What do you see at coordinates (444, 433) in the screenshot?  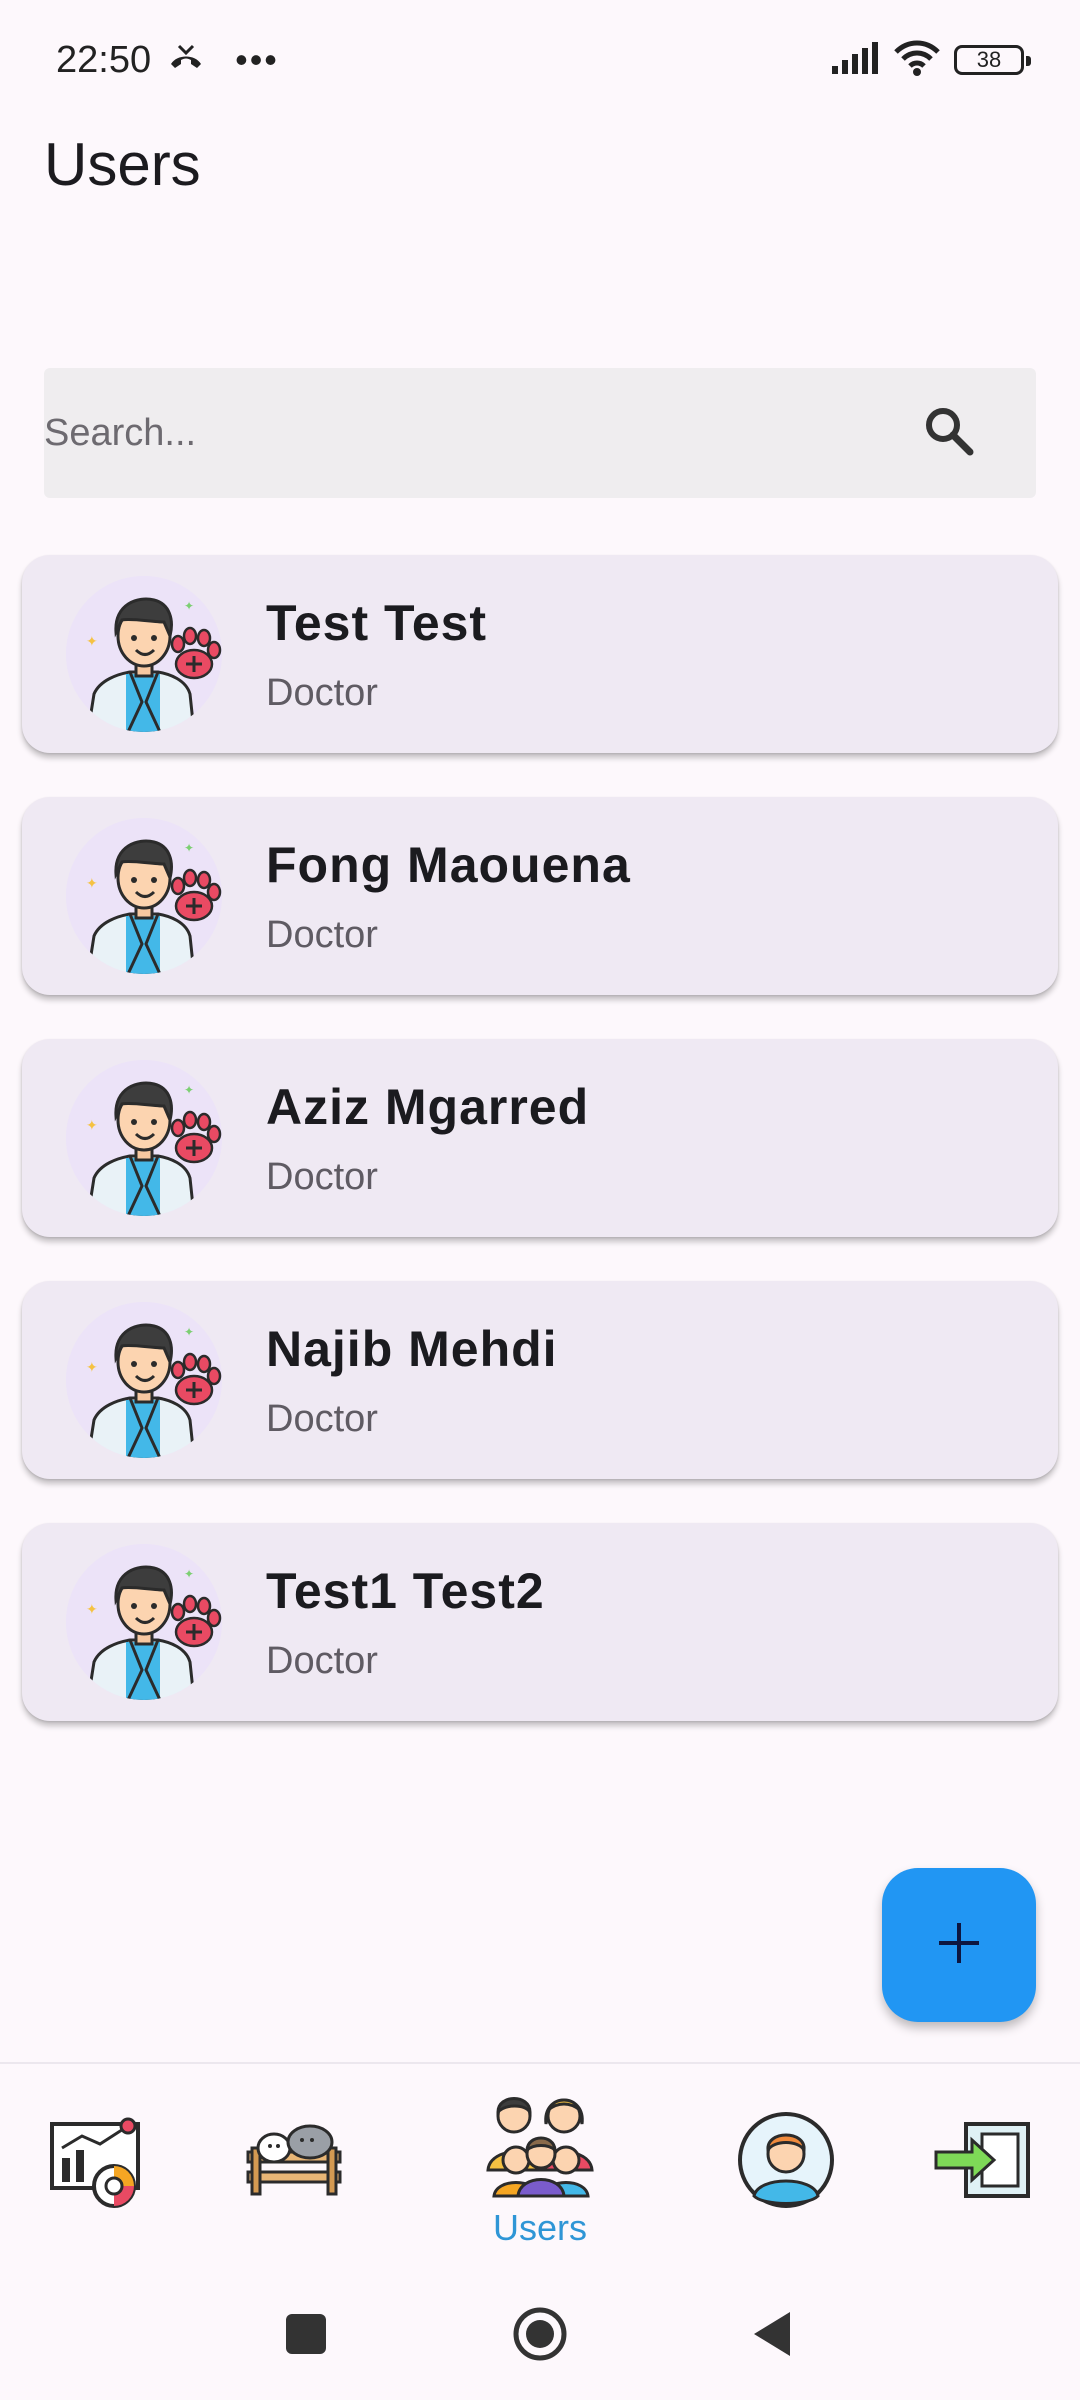 I see `search-input` at bounding box center [444, 433].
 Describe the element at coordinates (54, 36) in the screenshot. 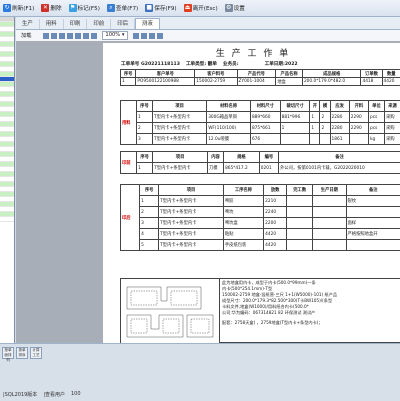

I see `export-icon` at that location.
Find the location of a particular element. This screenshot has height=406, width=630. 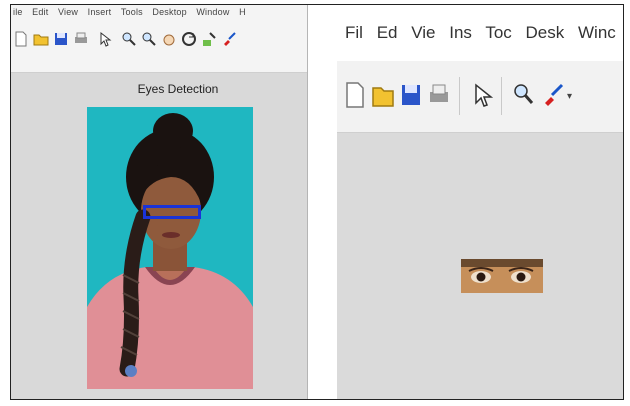

menu-file: Fil is located at coordinates (354, 32).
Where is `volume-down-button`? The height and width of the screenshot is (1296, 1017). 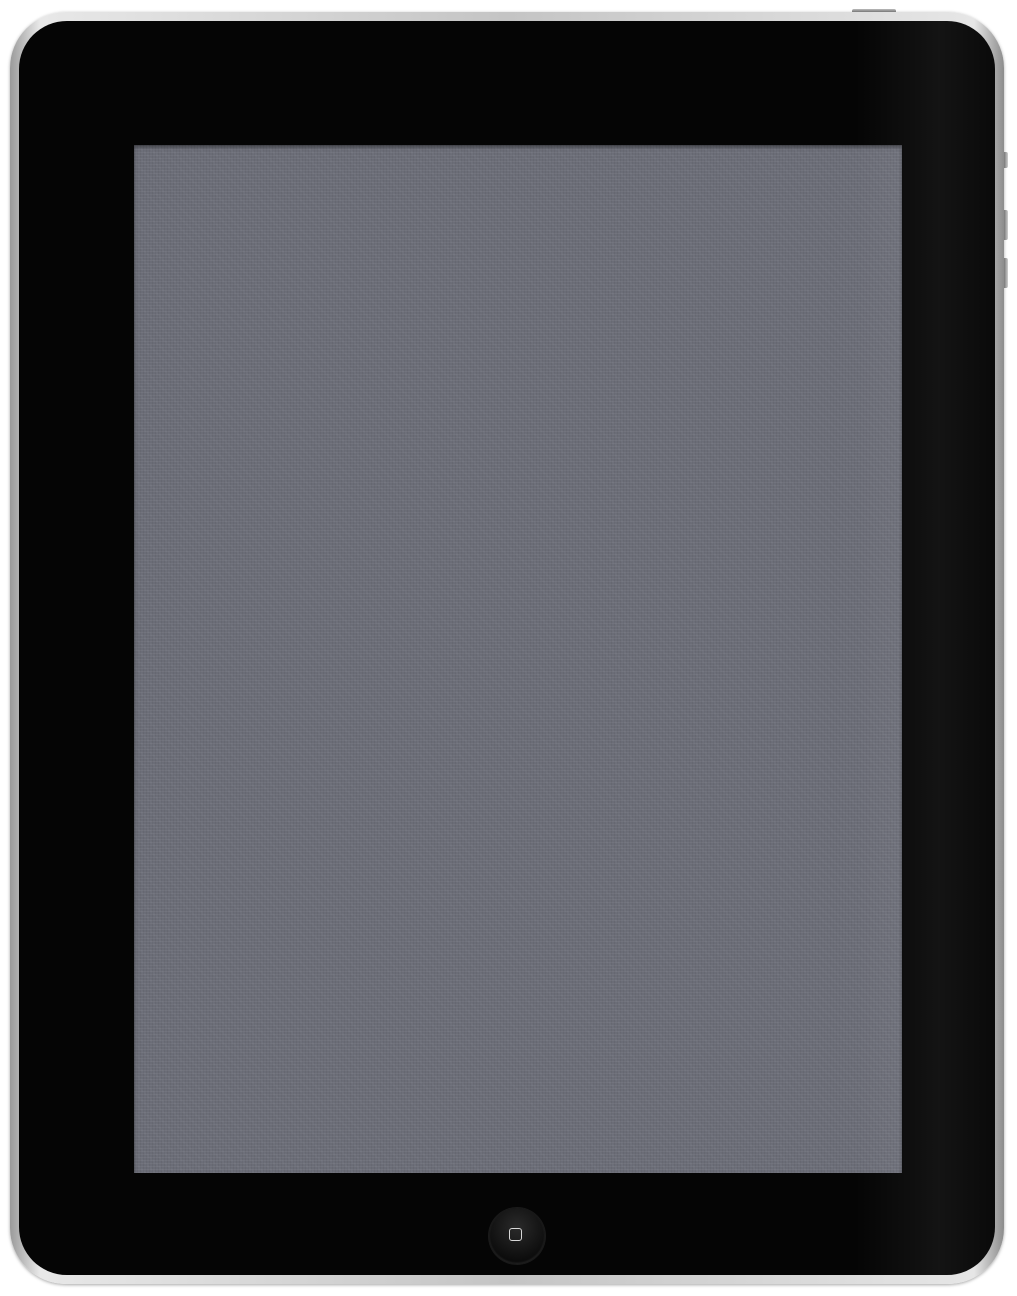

-----

Can you rewrite the stretch of records from the line that contains "Describe the element" through the line that contains "menu-file: Fil is", putting "screen capture" in place of "screenshot" and changing nothing else, and leave the pictures out?

 Describe the element at coordinates (54, 36) in the screen capture. 

I see `export-icon` at that location.
Find the location of a particular element. This screen capture has height=406, width=630. 

menu-file: Fil is located at coordinates (354, 32).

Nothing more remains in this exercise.